Policy Library: Discrimination and Harassment

Relevant excerpt

Iowa State University also prohibits harassment, which can be a form of discrimination if it is unwelcome and is sufficiently severe or pervasive and objectively offensive so as to substantially interfere with a person’s work or education. Harassment may include, but is not limited to, threats, physical contact or violence, pranks, jokes, bullying, epithets, derogatory comments, vandalism, or verbal, graphic, or written conduct directed at an individual or individuals because of their race, ethnicity, sex, pregnancy, color, religion, national origin, physical or mental disability, age, marital status, sexual orientation, gender identity, genetic information, or U.S. veteran status.

1.1. Sexual Harassment
Sexual harassment, in its legal definition, includes unwelcome sexual advances, requests to engage in sexual conduct, and other physical and expressive behavior of a sexual nature where (1) submission to such conduct is made either explicitly or implicitly a term or condition of an individual’s employment or education; (2) submission to or rejection of such conduct by an individual is used, or threatened or suggested to be used, as the basis for academic or employment decisions affecting the individual; or (3) such conduct creates a hostile, intimidating or demeaning environment that is sufficiently severe, pervasive and objectively offensive to substantially interfere with an individual’s academic or professional performance. Determination as to whether the alleged conduct constitutes sexual harassment should take into consideration the totality of the circumstances, including the context in which the alleged incidents occurred.

Under this policy, sexual harassment can be verbal, visual, or physical. It can be overt, as in the suggestion that a person could get a higher grade or a raise in salary by submitting to sexual advances. The suggestion or the advance need not be direct or explicit–it can be implied from the conduct, circumstances, and relationships of the persons involved. Sexual harassment can also consist of persistent, unwelcome attempts to change a professional or academic relationship to a romantic or sexual one. It can range from unwelcome sexual expressions directed at individual persons or classes of people to serious physical abuses such as sexual assault. Examples could include, but are not limited to, unwelcome sexual advances; repeated and unwelcome sexually-oriented bullying, teasing, joking, or flirting; verbal abuse of a sexual nature; commentary about an individual’s body, sexual prowess, or sexual deficiencies; leering, touching, pinching, or brushing against another’s body; or displaying objects or pictures, including electronic images, which are sexual in nature and which create a hostile or offensive work, education, or living environment.

------------------------------------

Check your understanding:
1/ The policy excerpt gives numbered circumstances under which unwelcome sexual conduct counts as sexual harassment. List every one of them.
2/ Answer these questions from the policy excerpt:
(a) Which university prohibits the harassment described?
(b) What should be taken into consideration when determining whether alleged conduct is sexual harassment?
(c) What example is given of overt sexual harassment?
Answer from the policy excerpt alone.

------------------------------------

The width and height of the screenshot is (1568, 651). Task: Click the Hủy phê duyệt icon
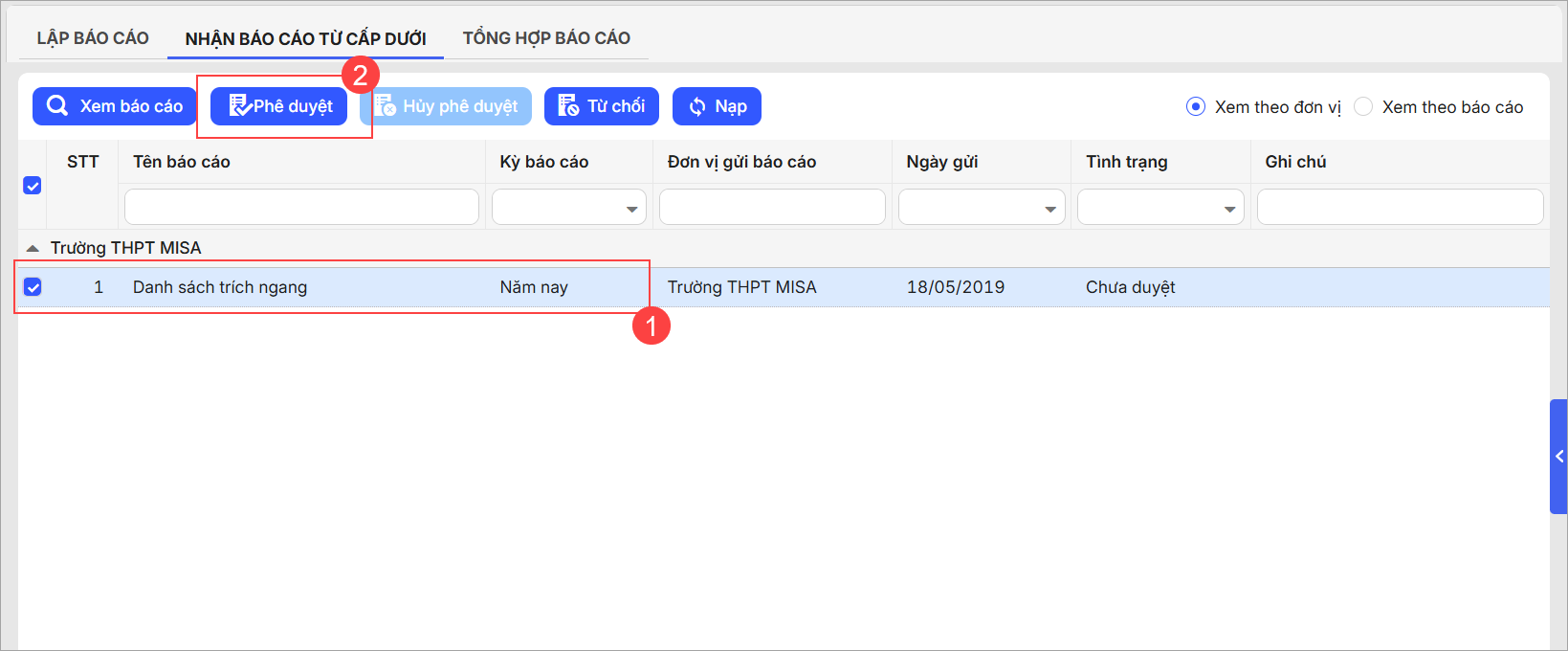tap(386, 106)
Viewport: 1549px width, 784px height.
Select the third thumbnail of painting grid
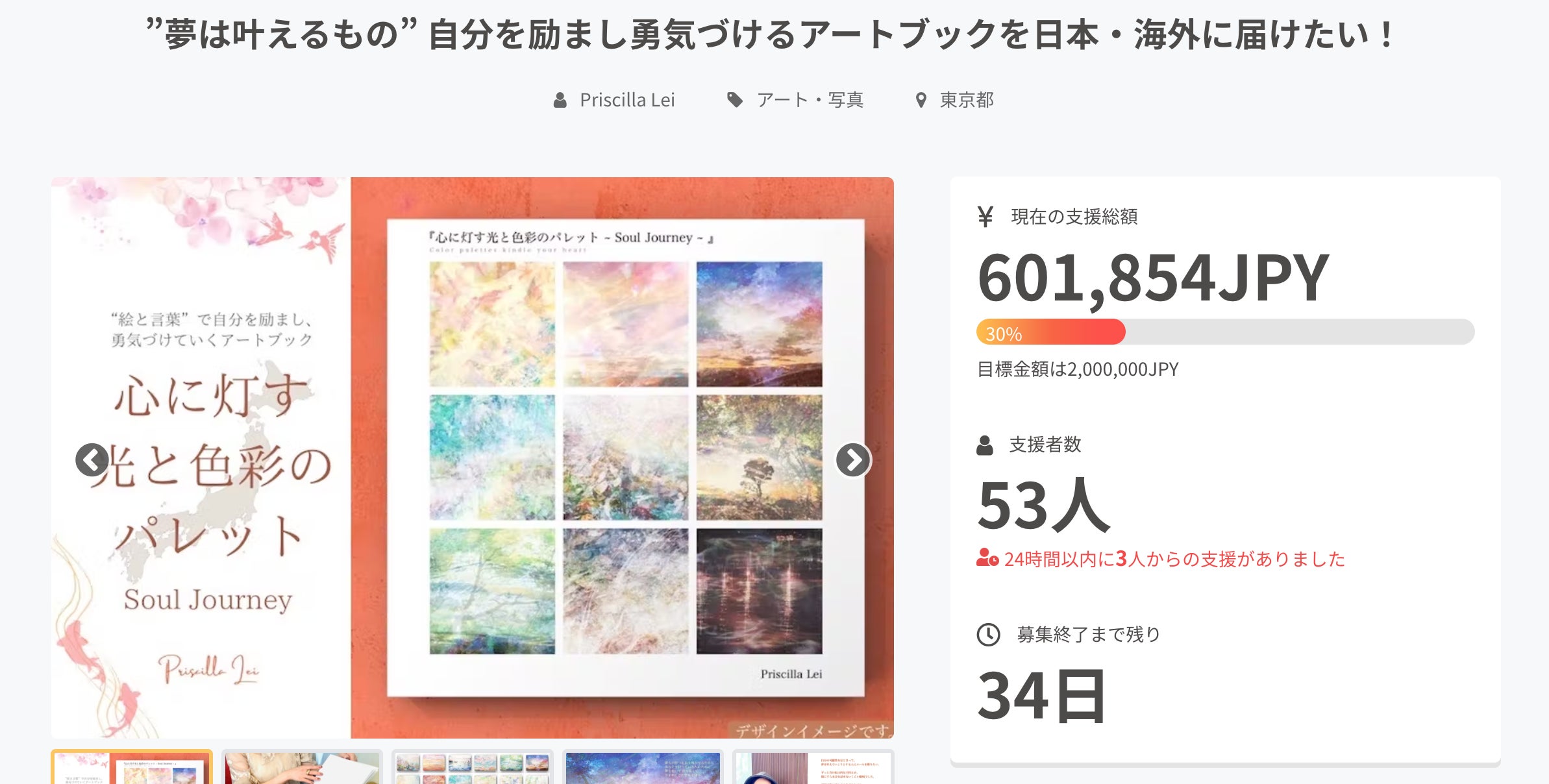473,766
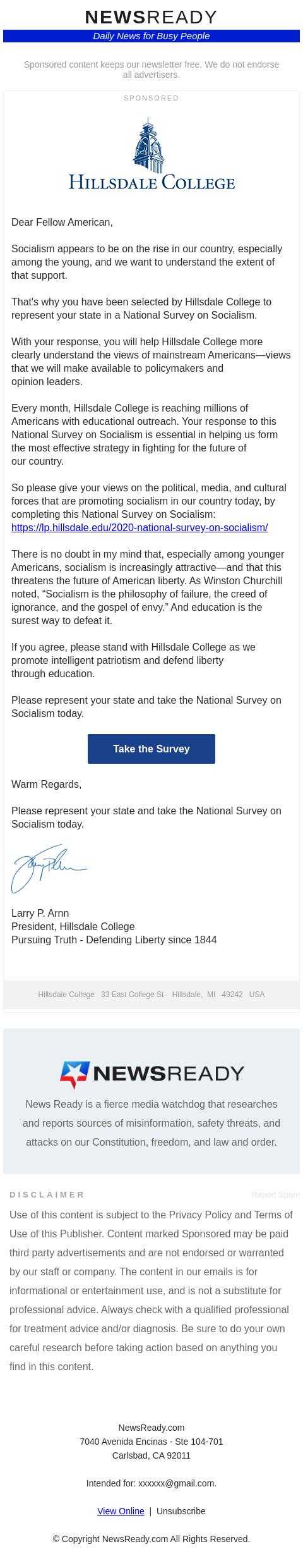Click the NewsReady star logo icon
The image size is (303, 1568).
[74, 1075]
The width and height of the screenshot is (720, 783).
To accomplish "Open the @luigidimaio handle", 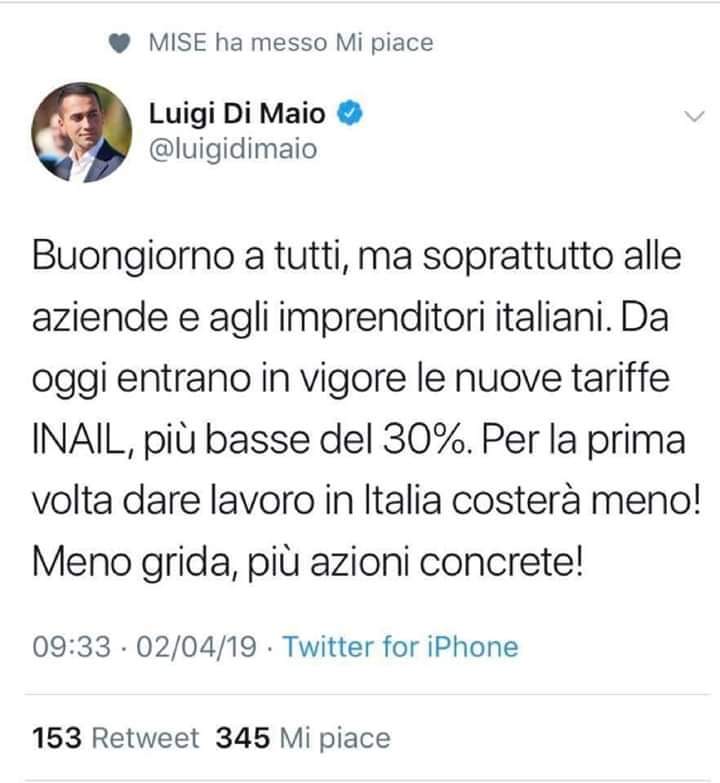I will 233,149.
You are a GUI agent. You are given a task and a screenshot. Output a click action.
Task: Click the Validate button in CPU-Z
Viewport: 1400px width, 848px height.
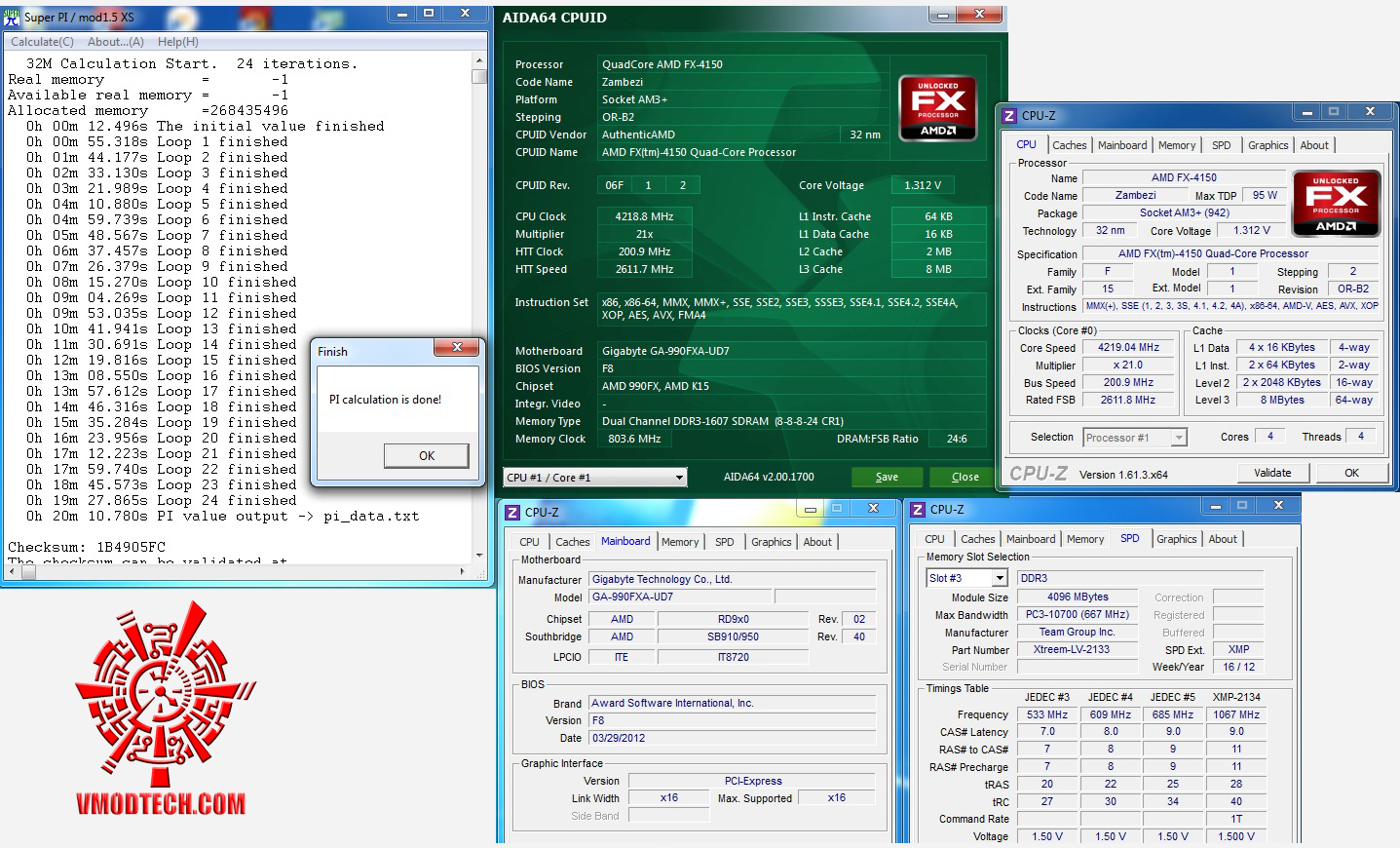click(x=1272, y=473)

------------------------------------

Solved tasks:
1/
(1) Submission to the conduct is made, explicitly or implicitly, a term or condition of an individual's employment or education.
(2) Submission to or rejection of the conduct is used, or threatened or suggested to be used, as the basis for academic or employment decisions affecting the individual.
(3) The conduct creates a hostile, intimidating or demeaning environment that is sufficiently severe, pervasive and objectively offensive to substantially interfere with an individual's academic or professional performance.

2/
(a) Iowa State University.
(b) The totality of the circumstances, including the context in which the alleged incidents occurred.
(c) The suggestion that a person could get a higher grade or a raise in salary by submitting to sexual advances.